6. Improved Confidence
One of the greatest benefits of DevSecOps is greater confidence in your products, as well as the tools, people, and processes supporting development. With a DevSecOps approach, the products and applications your organization builds will be higher quality and more secure. Your organization can rest assured that its products meet the highest standard.
In addition, you can have greater confidence in the strength of your development program. If you’re following a DevSecOps approach, it means your teams are united, working together to build the best products. They’re actively communicating and providing feedback, ensuring issues are addressed and timelines are met. It means you have smart processes and strategies in place to streamline development and maintain speed without sacrificing security. Above all, it means each individual in your organization is working towards advancing your whole organization rather than just their specific silo.
Adopting a DevSecOps approach allows you to focus on what you do best – making great products – because the tools, processes, and people supporting your development program are aligned. Product development can take center stage, rather than operational struggles, security issues, and developer complaints.
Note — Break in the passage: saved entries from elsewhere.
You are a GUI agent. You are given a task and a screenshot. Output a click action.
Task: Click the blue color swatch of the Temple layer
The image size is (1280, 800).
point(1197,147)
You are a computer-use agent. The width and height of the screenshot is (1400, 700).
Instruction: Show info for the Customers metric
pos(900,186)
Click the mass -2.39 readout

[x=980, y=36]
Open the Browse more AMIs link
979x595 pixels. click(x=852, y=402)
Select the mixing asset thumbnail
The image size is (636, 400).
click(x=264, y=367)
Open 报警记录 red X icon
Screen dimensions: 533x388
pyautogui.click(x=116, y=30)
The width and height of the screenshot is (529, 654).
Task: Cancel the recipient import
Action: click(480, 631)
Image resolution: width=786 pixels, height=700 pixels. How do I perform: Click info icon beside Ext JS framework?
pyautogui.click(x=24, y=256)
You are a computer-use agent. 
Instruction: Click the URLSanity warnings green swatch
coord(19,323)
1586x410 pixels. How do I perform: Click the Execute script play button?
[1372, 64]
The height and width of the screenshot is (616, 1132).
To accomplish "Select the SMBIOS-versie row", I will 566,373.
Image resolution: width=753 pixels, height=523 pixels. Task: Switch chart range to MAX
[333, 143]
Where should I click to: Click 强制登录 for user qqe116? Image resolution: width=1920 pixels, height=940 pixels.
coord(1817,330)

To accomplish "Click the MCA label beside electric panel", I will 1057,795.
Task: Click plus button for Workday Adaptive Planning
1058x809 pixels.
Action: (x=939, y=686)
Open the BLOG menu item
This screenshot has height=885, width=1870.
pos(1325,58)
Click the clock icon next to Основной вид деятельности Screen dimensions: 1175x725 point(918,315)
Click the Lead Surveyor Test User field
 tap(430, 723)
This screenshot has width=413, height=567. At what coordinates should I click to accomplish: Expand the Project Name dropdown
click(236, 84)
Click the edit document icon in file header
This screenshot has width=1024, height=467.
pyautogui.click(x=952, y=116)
For organizations considering DevSecOps adoption or just getting started with it, these benefits show that DevSecOps has a greater impact than just securing products. It improves teamwork, it builds better products, and it provides value to the entire business. Using this list of benefits, you can build a more strategic business case as you work to integrate DevSecOps, showing leadership and stakeholders the value it can bring to every area of your organization. By demonstrating the value of DevSecOps, you should see more buy-in and an increase in the success and ROI of your DevSecOps investment. Adopting DevSecOps takes some work, but it is well worth the effort. Take the plunge today.